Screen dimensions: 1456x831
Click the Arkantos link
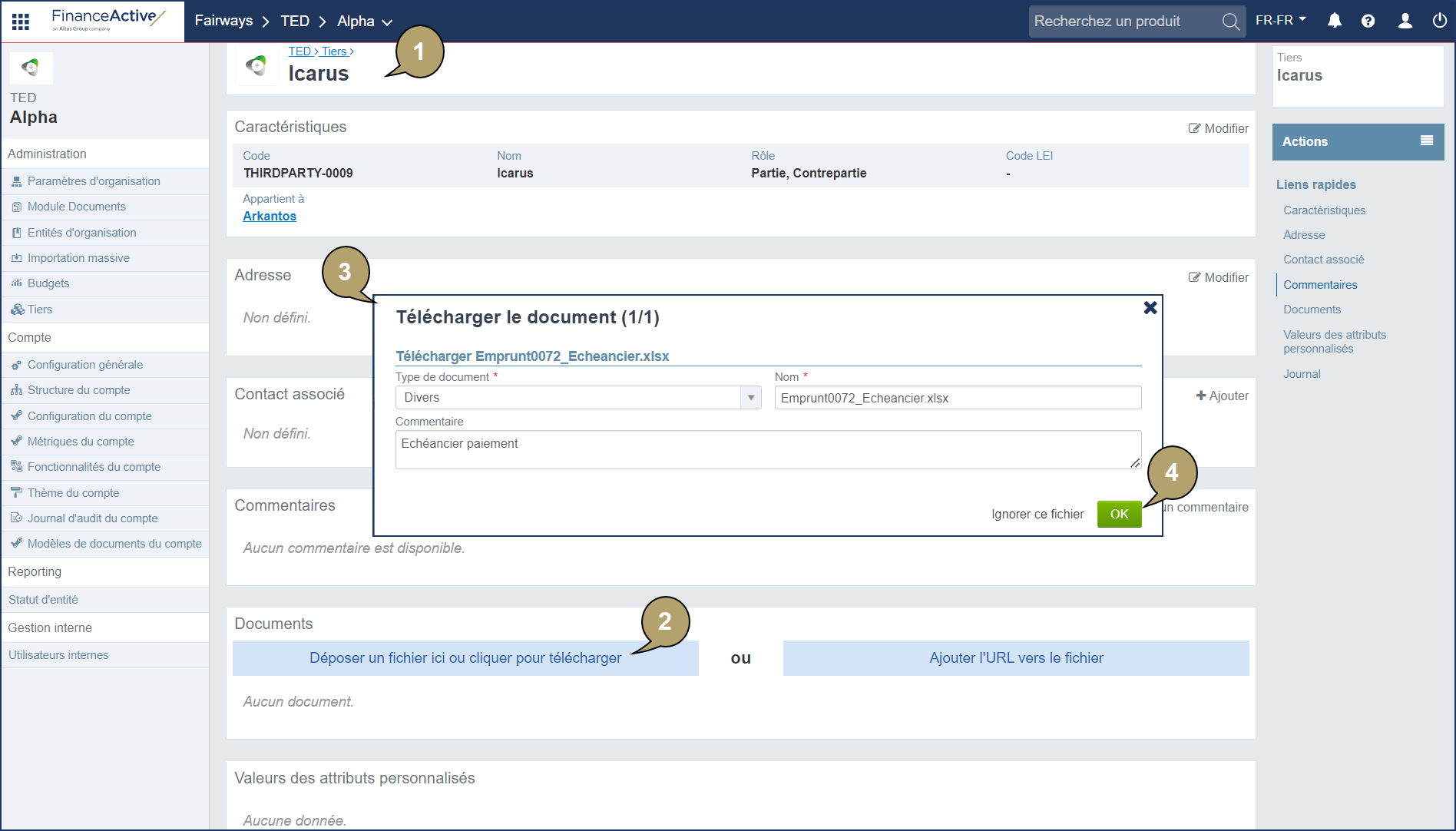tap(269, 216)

...

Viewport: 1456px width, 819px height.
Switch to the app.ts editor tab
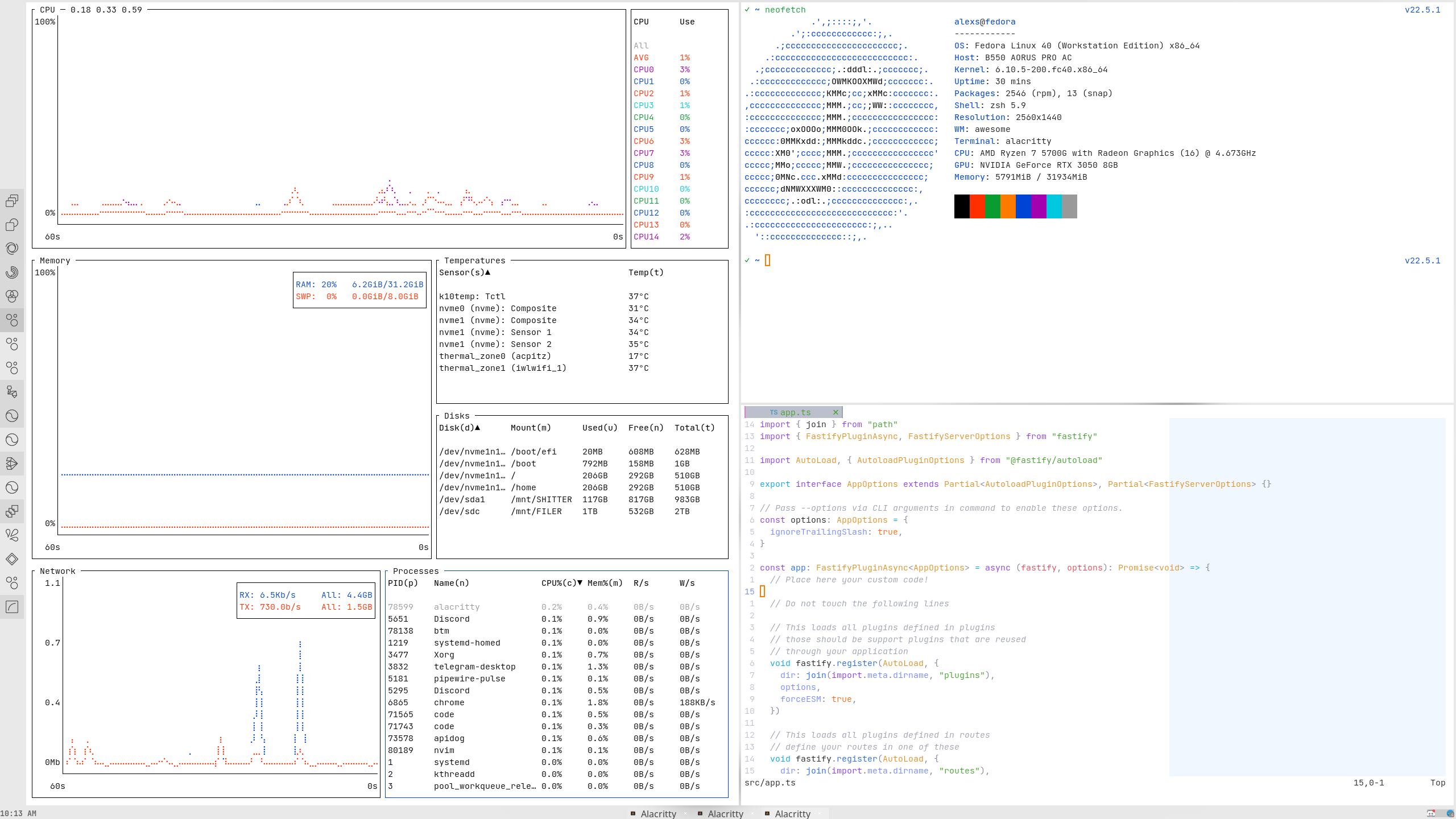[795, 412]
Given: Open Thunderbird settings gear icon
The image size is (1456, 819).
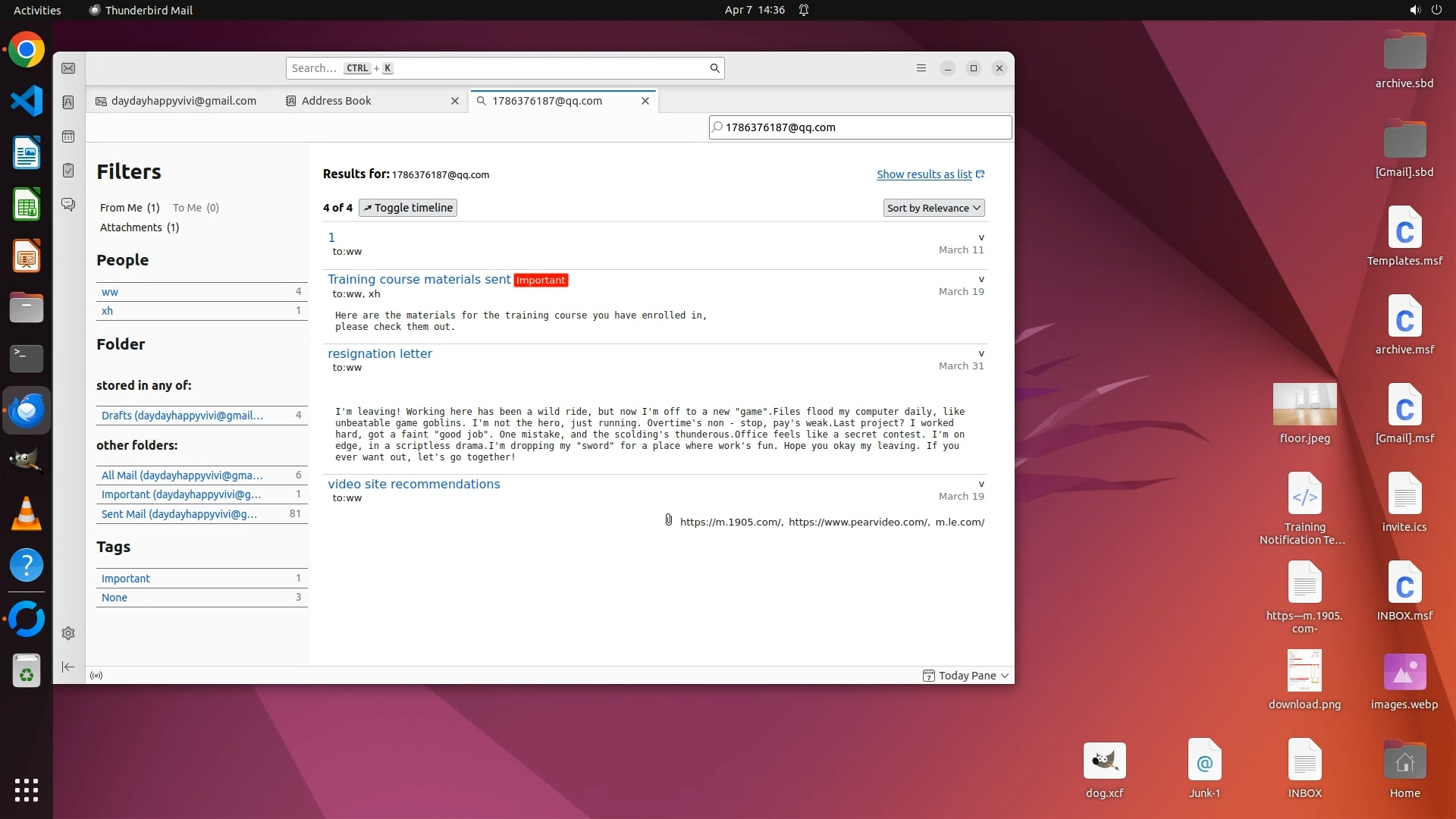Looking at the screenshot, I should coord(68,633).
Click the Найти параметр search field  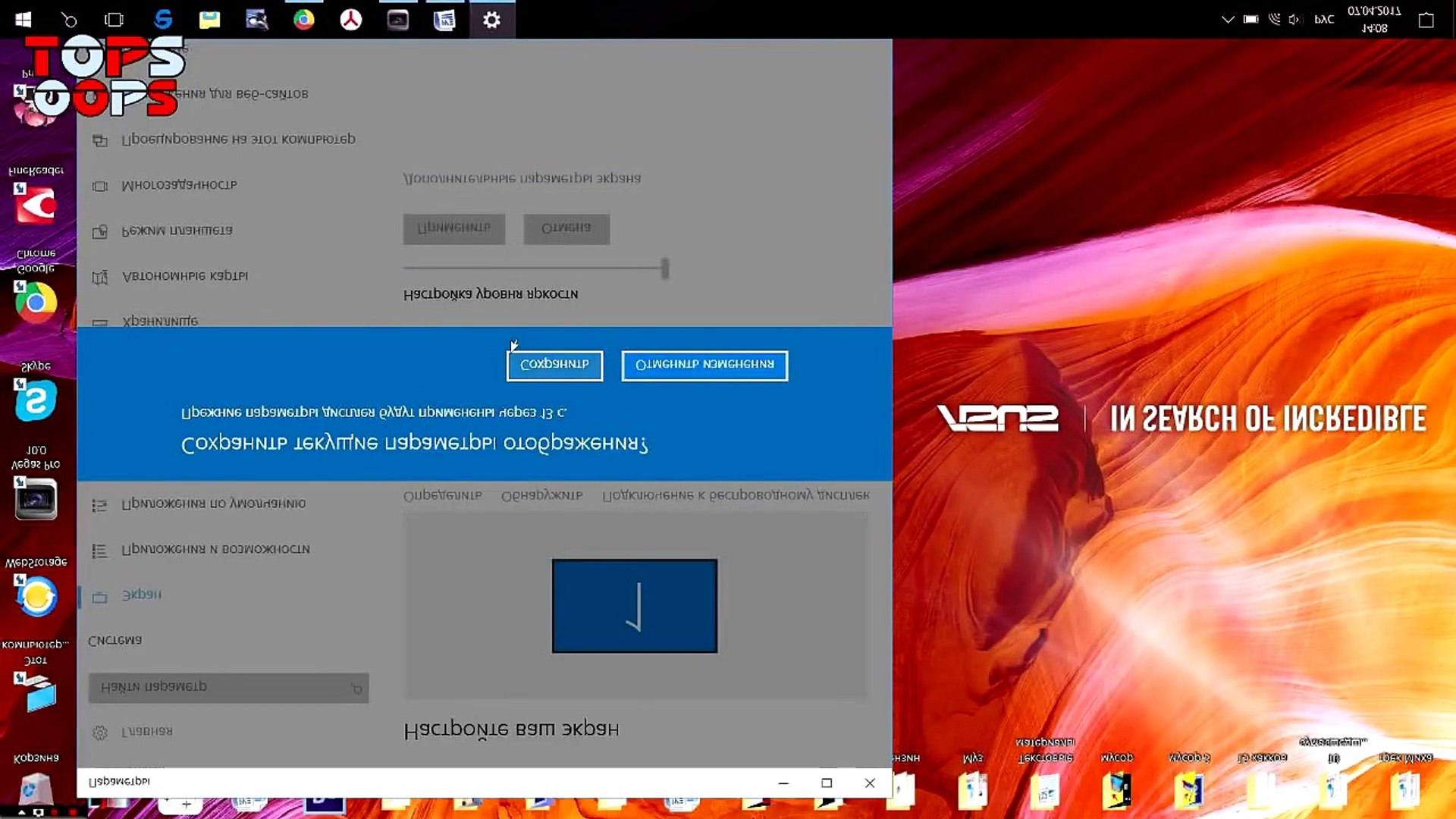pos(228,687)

--

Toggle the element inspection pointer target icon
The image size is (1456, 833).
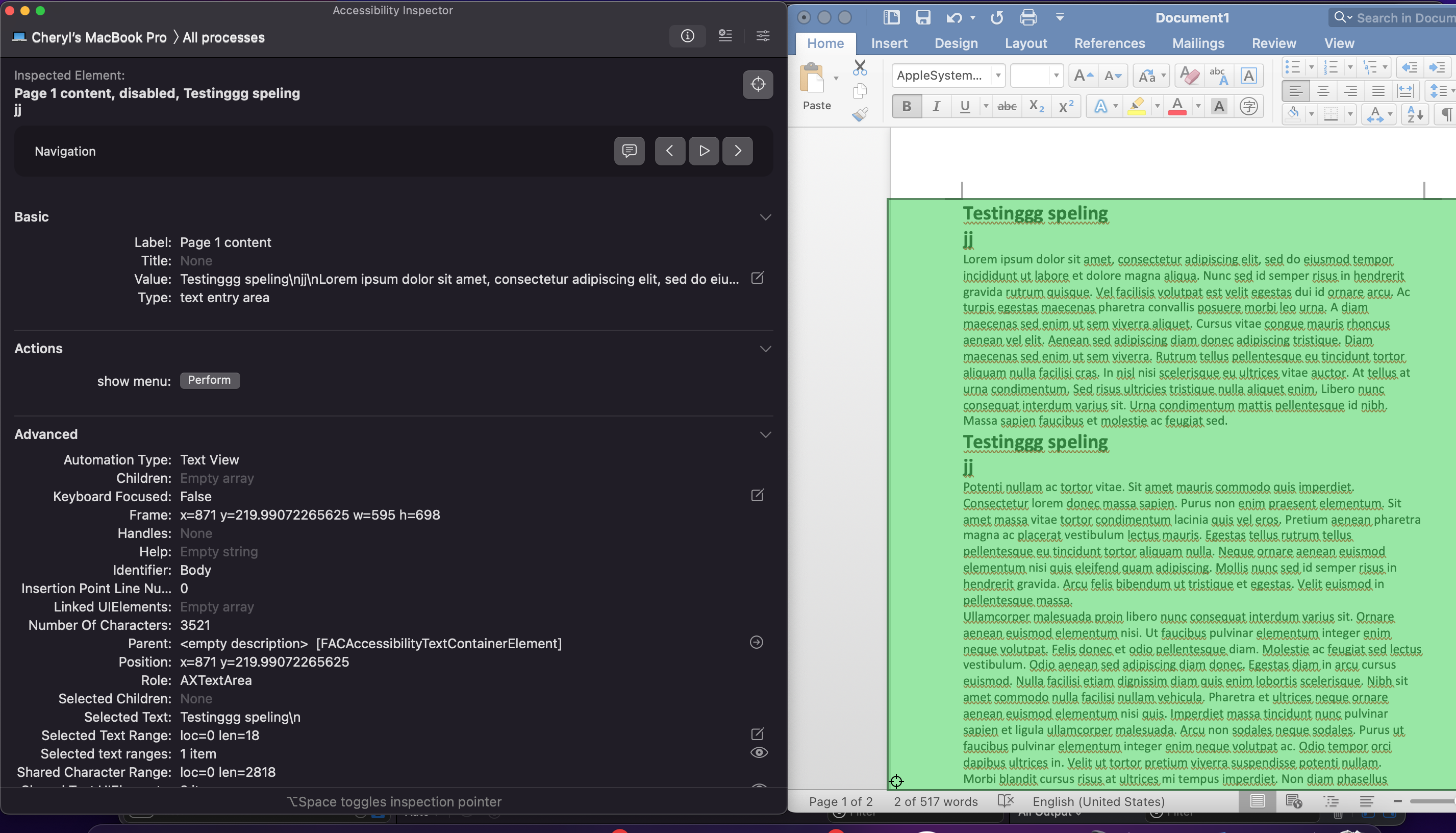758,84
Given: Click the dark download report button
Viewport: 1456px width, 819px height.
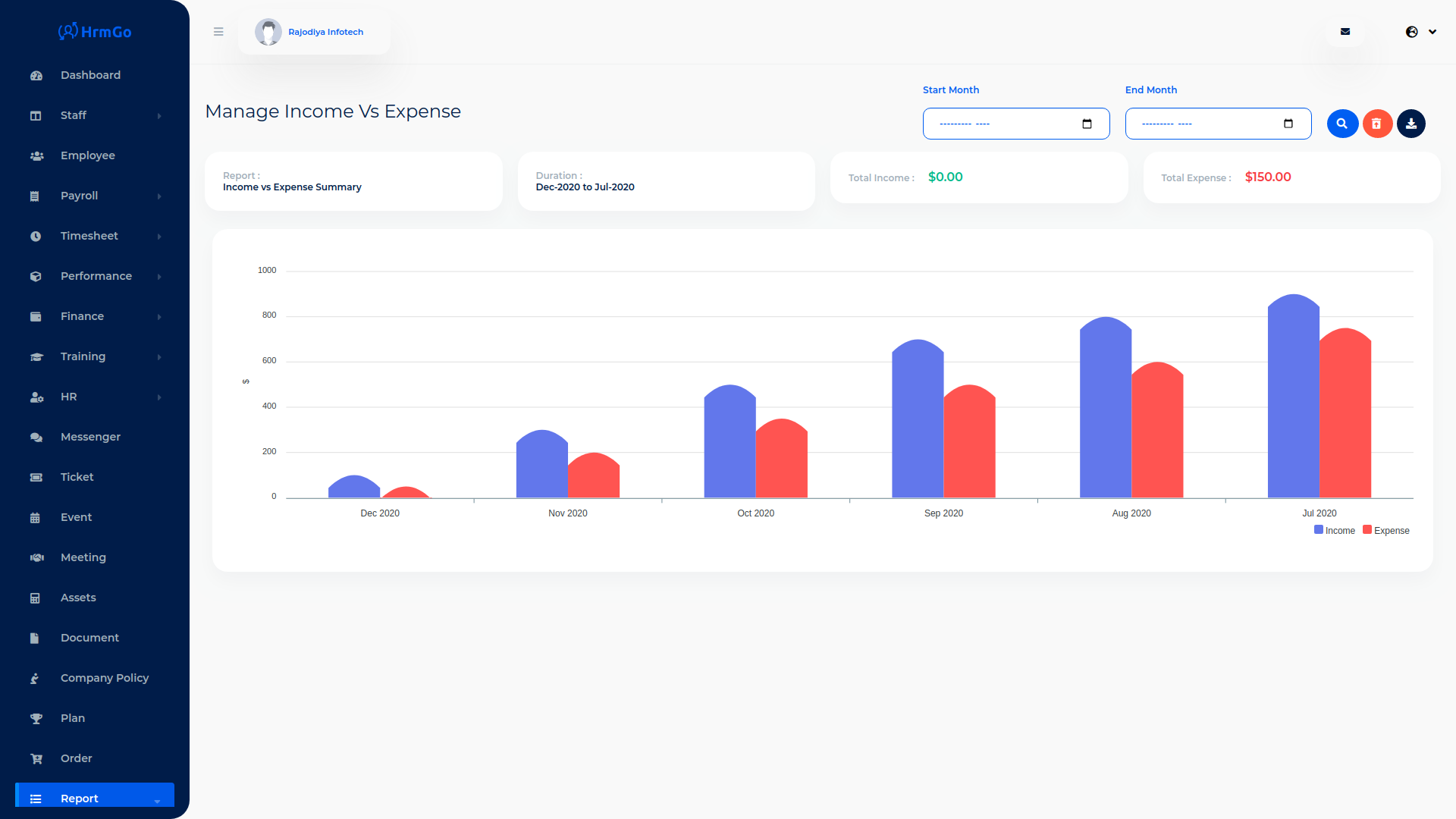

__WHAT YOU HAVE TO DO__. Check each line of the material for the word "icon". Copy the ones that have it.

__OUTPUT BELOW__.
Given: Open Thunderbird settings gear icon
Toggle the element inspection pointer target icon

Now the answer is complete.